What to do ▸ Return only those lines of the listing that hold the word "agent".

Extracted records ▸
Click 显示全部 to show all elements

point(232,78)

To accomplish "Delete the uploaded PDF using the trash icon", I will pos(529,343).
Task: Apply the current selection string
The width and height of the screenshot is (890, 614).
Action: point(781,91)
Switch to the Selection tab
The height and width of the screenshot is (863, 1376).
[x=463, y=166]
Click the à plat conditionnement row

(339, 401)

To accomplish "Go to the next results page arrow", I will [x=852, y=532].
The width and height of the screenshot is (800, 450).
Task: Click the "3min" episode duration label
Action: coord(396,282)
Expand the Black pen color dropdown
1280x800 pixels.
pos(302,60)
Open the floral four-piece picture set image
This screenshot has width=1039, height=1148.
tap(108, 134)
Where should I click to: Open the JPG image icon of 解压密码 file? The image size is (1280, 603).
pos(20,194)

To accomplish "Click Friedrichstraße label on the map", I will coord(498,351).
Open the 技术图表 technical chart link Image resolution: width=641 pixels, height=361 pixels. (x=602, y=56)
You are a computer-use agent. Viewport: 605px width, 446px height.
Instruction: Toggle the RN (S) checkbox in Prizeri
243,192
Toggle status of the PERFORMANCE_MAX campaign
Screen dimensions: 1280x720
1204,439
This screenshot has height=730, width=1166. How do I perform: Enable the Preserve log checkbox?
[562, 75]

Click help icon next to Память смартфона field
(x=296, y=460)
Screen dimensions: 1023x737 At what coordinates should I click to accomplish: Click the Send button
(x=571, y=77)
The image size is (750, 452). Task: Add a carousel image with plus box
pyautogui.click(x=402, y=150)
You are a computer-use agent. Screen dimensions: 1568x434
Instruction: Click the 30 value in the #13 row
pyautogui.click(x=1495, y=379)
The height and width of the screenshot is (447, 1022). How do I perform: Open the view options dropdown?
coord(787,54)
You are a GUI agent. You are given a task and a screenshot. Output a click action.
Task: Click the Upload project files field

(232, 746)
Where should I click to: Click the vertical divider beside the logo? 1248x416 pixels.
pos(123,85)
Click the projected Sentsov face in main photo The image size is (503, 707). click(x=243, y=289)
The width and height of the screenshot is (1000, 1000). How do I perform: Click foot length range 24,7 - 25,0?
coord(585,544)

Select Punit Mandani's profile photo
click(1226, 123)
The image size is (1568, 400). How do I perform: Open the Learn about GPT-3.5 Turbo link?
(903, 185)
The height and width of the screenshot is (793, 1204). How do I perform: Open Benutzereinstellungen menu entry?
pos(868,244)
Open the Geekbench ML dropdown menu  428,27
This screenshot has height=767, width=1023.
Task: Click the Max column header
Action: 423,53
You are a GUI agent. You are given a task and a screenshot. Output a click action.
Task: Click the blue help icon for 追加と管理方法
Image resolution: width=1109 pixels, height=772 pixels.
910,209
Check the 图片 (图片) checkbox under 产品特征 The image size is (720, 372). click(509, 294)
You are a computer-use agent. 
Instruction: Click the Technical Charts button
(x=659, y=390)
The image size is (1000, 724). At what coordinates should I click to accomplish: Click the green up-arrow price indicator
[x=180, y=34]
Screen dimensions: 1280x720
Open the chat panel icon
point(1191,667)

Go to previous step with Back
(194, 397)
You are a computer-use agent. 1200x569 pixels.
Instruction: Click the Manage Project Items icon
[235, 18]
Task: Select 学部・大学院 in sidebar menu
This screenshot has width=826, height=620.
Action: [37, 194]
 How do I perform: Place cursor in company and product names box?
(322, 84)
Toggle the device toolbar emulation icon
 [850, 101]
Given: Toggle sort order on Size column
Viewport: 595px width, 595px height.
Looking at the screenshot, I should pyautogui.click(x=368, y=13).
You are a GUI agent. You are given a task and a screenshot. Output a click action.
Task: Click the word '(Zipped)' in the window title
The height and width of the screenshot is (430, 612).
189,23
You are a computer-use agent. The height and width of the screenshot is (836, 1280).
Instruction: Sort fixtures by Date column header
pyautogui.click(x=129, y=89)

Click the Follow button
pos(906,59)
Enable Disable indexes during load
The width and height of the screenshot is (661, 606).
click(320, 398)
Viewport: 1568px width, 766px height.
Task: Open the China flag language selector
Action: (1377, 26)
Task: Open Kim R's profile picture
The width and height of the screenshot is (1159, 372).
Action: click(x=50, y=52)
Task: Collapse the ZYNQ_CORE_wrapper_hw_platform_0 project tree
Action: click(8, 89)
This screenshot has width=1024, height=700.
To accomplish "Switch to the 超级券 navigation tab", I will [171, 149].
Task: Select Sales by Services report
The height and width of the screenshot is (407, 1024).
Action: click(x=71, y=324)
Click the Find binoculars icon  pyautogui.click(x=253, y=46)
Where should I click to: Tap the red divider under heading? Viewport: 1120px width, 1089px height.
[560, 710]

Task solution ▸
You are a computer-use agent. Viewport: 605px width, 446px height.
You are a computer-use agent. Screen dimensions: 1568x434
You are a GUI agent. You are given a task and a screenshot. Output a click action.
You are a GUI agent. You are given a task and a screenshot. Output a click action.
You are a computer-use agent. 
You are a computer-use agent. 1200x569 pixels.
You are a GUI agent. You are given a task and a screenshot. Output a click action.
You are a computer-use agent. The height and width of the screenshot is (836, 1280).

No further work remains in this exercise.